Report on Stromboli (Italy) — 6 July-12 July 2011
Smithsonian / US Geological Survey Weekly Volcanic Activity Report, 6 July-12 July 2011
Managing Editor: Sally Kuhn Sennert
Please cite this report as:
Global Volcanism Program, 2011. Report on Stromboli (Italy). In: Sennert, S K (ed.), Weekly Volcanic Activity Report, 6 July-12 July 2011. Smithsonian Institution and US Geological Survey.
38.789°N, 15.213°E; summit elev. 924 m
All times are local (unless otherwise noted)
Sezione di Catania - Osservatorio Etneo reported that on 5 July a high pyroclastic jet formed in the S part of Stromboli's crater terrace producing tephra that fell back onto the Pizzo sopra la Fossa. Seismic data indicated that other craters on the terrace were also active. A similar but less powerful explosion occurred from the same vent on 10 July.

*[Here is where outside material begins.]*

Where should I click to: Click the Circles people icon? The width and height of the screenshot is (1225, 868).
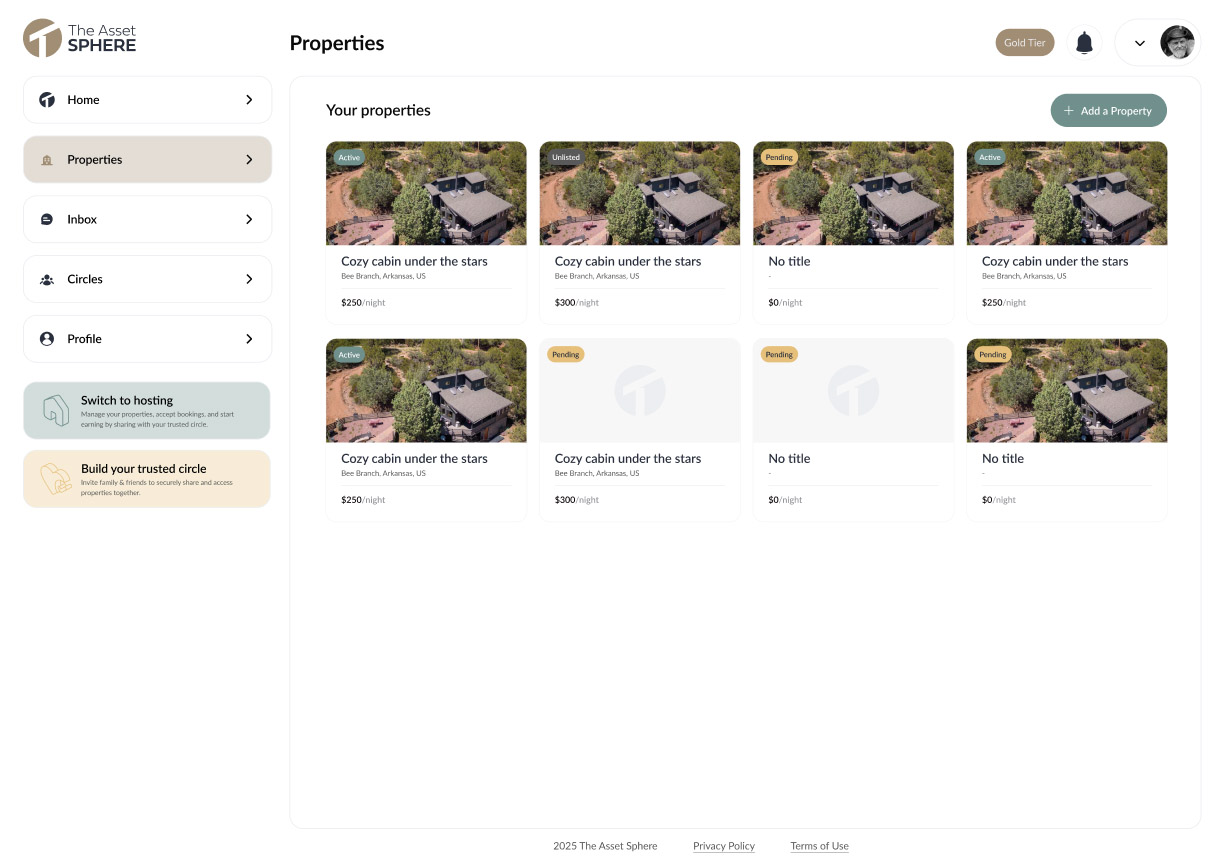(47, 280)
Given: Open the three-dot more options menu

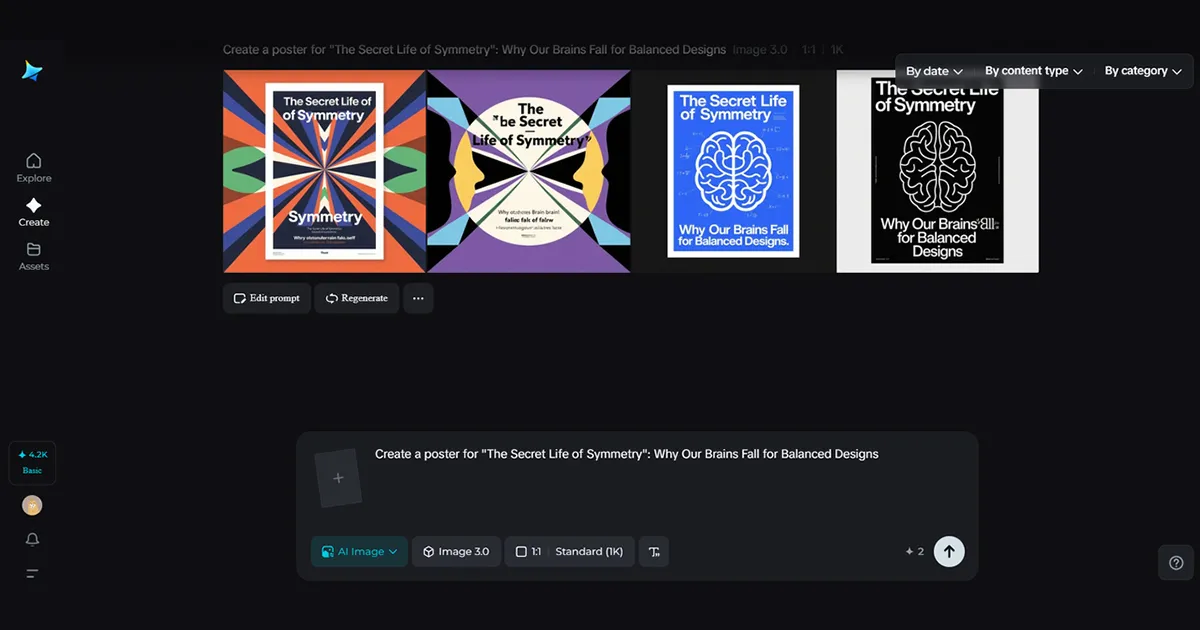Looking at the screenshot, I should (418, 298).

Geologic Background. Spectacular incandescent nighttime explosions at this volcano have long attracted visitors to the "Lighthouse of the Mediterranean." Stromboli, the NE-most of the Aeolian Islands, has lent its name to the frequent mild explosive activity that has characterized its eruptions throughout much of historical time. The small, 924-m-high island is the emergent summit of a volcano that grew in two main eruptive cycles, the last of which formed the western portion of the island. The Neostromboli eruptive period from about 13,000 to 5000 years ago was followed by formation of the modern Stromboli edifice. The active summit vents are located at the head of the Sciara del Fuoco, a prominent horseshoe-shaped scarp formed about 5000 years ago as a result of the most recent of a series of slope failures that extend to below sea level. The modern volcano has been constructed within this scarp, which funnels pyroclastic ejecta and lava flows to the NW. Essentially continuous mild strombolian explosions, sometimes accompanied by lava flows, have been recorded for more than a millennium.